It state that python do not support tail recursion optimization

A tail recursion function can be executed as non-tail-recursion functions, i.e. with piles of call stacks, without impact on the result. Often, the compiler recognizes tail recursion pattern, and optimizes its execution. However, not all programming languages support this optimization. For instance, C, C++ support the optimization of tail recursion functions. On the other hand, Java and Python do not support tail recursion optimization.

I do not get the idea what tail recursion optimization mean.

The tutorial provide an example

def sum_non_tail_recursion(ls):
    """
    :type ls: List[int]
    :rtype: int, the sum of the input list.
    """
    if len(ls) == 0:
        return 0

    # not a tail recursion because it does some computation after the recursive call returned.
    return ls[0] + sum_non_tail_recursion(ls[1:])

def sum_tail_recursion(ls):
    """
    :type ls: List[int]
    :rtype: int, the sum of the input list.
    """
    def helper(ls, acc):
        if len(ls) == 0:
            return acc
        # this is a tail recursion because the final instruction is a recursive call.
        return helper(ls[1:], ls[0] + acc)

    return helper(ls, 0)

and illustrate

img

Note that in tail recursion, we know that as soon as we return from the recursive call we are going to immediately return as well, so we can skip the entire chain of recursive calls returning and return straight to the original caller. That means we don't need a call stack at all for all of the recursive calls, which saves us space.

§ Challenges
**1)** Update the tail recursion passage starting at "It state that" and ending at "tail recursion optimization.", putting "language implementation" wherever "compiler" appears.
**2)** In the tail recursion passage, which two languages are named as supporting the optimization of tail recursion functions?
**3)** Proceed with the passage on tail recursion, picking up right after its final sentence.
The lines that follow are drawn from a separate source and are unrelated to the tail recursion passage.

§ Provided information
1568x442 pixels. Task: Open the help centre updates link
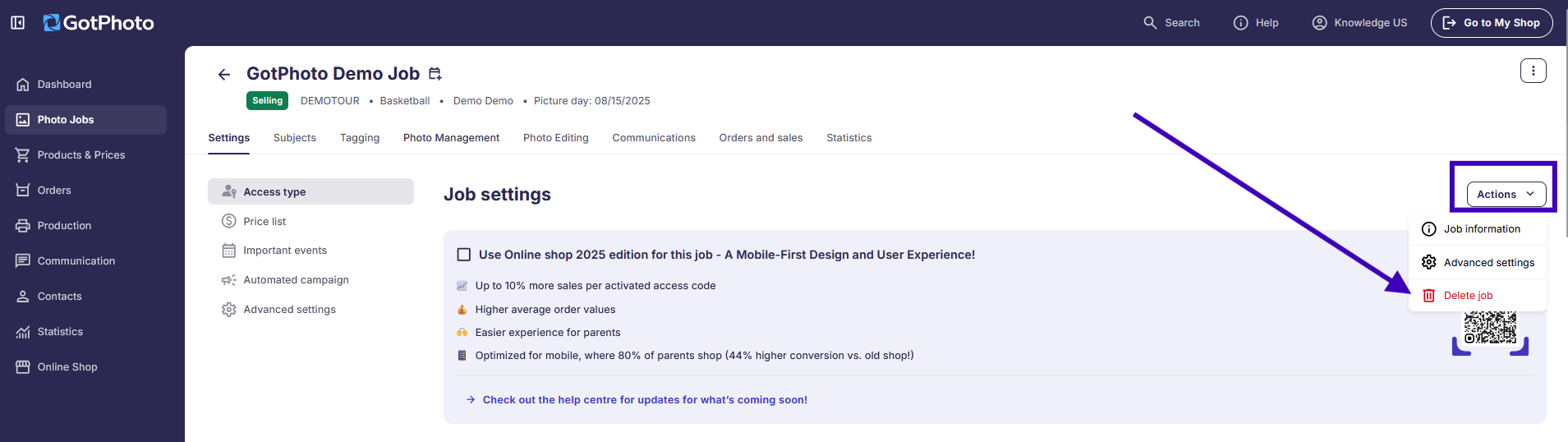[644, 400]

--

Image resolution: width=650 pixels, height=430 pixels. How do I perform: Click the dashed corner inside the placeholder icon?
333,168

§ Responses by task
**1)**
It state that python do not support tail recursion optimization

A tail recursion function can be executed as non-tail-recursion functions, i.e. with piles of call stacks, without impact on the result. Often, the language implementation recognizes tail recursion pattern, and optimizes its execution. However, not all programming languages support this optimization. For instance, C, C++ support the optimization of tail recursion functions. On the other hand, Java and Python do not support tail recursion optimization.

**2)** C and C++.

**3)**
For example, in step (1), a space in the stack would be allocated for f(x1) in order to call f(x2). Then in step (2), the function f(x2) would recursively call f(x3). However, instead of allocating new space on the stack, the system could simply reuse the space allocated earlier for this second recursion call. Finally, in the function f(x3), we reach the base case, and the function could simply return the result to the original caller without going back to the previous function calls.

The key idea here is that we can skip the entire chain of recursive calls and reuse the space allocated earlier.

As for python does not support tail recursion optimization.

Does it mean that python will still need a call stack and don't reuse the earlier allocated space in a tail recursion?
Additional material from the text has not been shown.